人工知能の発展の先には何があるのか。技術的特異点は、真剣に議論すべき段階まで来ているとし、その将来のリスクや可能性についてを説く一冊。
■技術的特異点
近年の技術の加速的進歩により、人類の歴史がある「特異点」に近づいているという説は、SFの領域から真剣な議論の段階に移ってきている。人類史においての特異点とは、我々が今日理解しているような人類のあり方が終わりを告げるほどの劇的変化が、技術の指数関数的進歩によってもたらされる事を指す。
このような技術的特異点は、人工知能とニューロテクノロジーの2つの関連し合う分野のいずれか、または双方の著しい進歩によって加速される。今日、人間の知性は事実上固定されており、この固定化が技術進歩の規模と速度を制限している。しかし、人工知能とニューロテクノロジーがその目標を果たせば、この状態は変わるだろう。知性が、テクノロジーの生産者を意味する以上にテクノロジーの産物ともなれば、予測しがたい爆発的な結果をもたらしうるフィードバックサイクルが生まれる。なぜなら、生産されるものが生産を行う知性そのものであれば、知性は自らの改善にとりかかれるからだ。そこからまもなく、特異点仮説に従えば、一般的な人間は、人工知能機械や認知能力を拡張された生物的知性に追い越され、もはや追随する事もできなくなり、進化する知性のループから脱落する事になる。

収集データ
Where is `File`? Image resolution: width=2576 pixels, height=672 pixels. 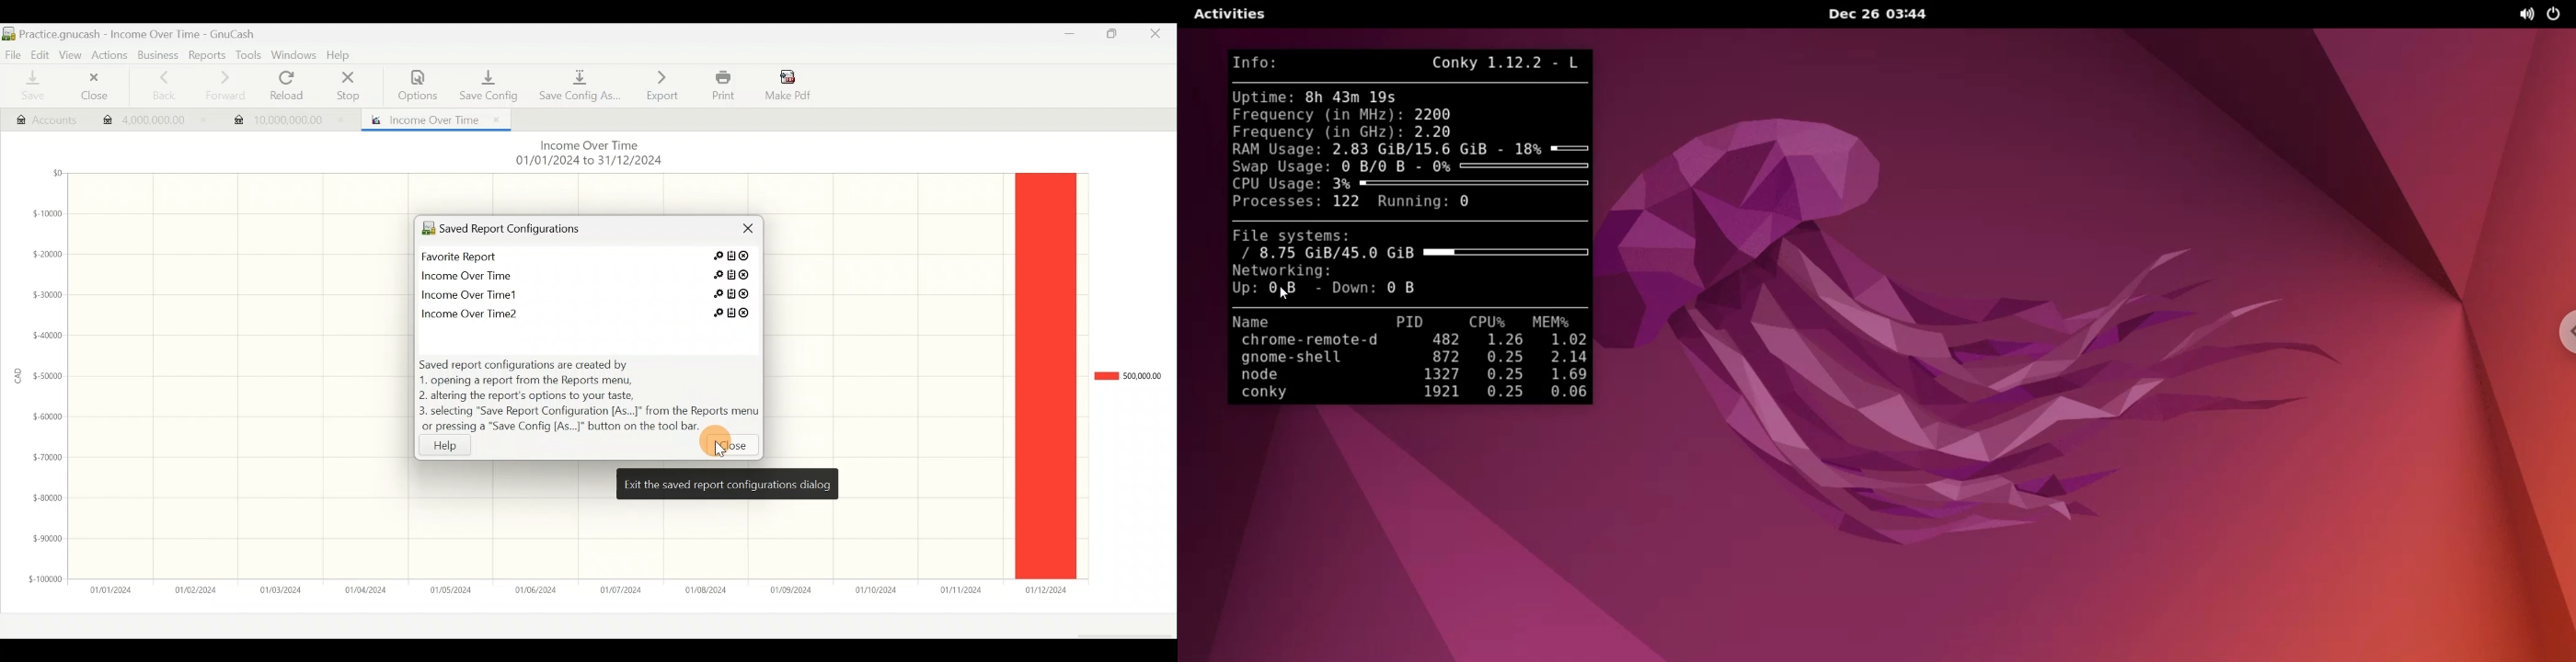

取り組む課題
(1) 技術的特異点についての抜粋文によると、技術的特異点を加速させるのはどの二つの分野ですか。
(2) 技術的特異点についての抜粋文を、最後の文の後から書き継いでください。

演習の解答
(1) 人工知能とニューロテクノロジーです。

(2)
はたして特異点仮説は真面目に捉えるべき事なのか。真面目な議論の1つはレイ・カーツワイルが「収穫加速法則」と呼ぶものに基づくものだ。ある技術が改良される速度がその技術の質に比例すれば、その技術は「収穫加速法則」に当てはまるというものである。ある技術が高ければ高いほど、その質が向上する速度がさらに速まり、指数関数的な改善が生み出されるという。
この現象の例の1つに、1つのチップに埋め込まれるトランジスタの数が約18ヶ月ごとに倍増するという「ムーアの法則」がある。半導体産業は何十年間にもわたってこのムーアの法則に従ってきた。
今のところ、人工のものでも人間のものでも、知能そのものは収穫加速法則の対象であり、そこから技術的特異点に到達するまでにはほんの少しの思い切りがあれば充分だろう。この可能性自体は今日、純粋に実用的に、厳密に合理的に議論されるに値する。なぜなら、技術的特異点が本当に起こるのであれば、人類にとってその結果は地殻変動に相当するほど計り知れないものとなるだろうからだ。
著者 マレー・シャナハン
インペリアル・カレッジ・ロンドン教授 認知ロボット工学専門。著作はAI、ロボット工学、論理学、計算神経科学、心の哲学にまで及ぶ。現在の主な関心は脳の接続性、神経力学、比較認知、認知と意識との関係など。 BBCラジオ4、ラジオ5、チャンネル4(テレビ)や科学イベントに出演、『ニュー・サイエンティスト』などの雑誌にも登場している。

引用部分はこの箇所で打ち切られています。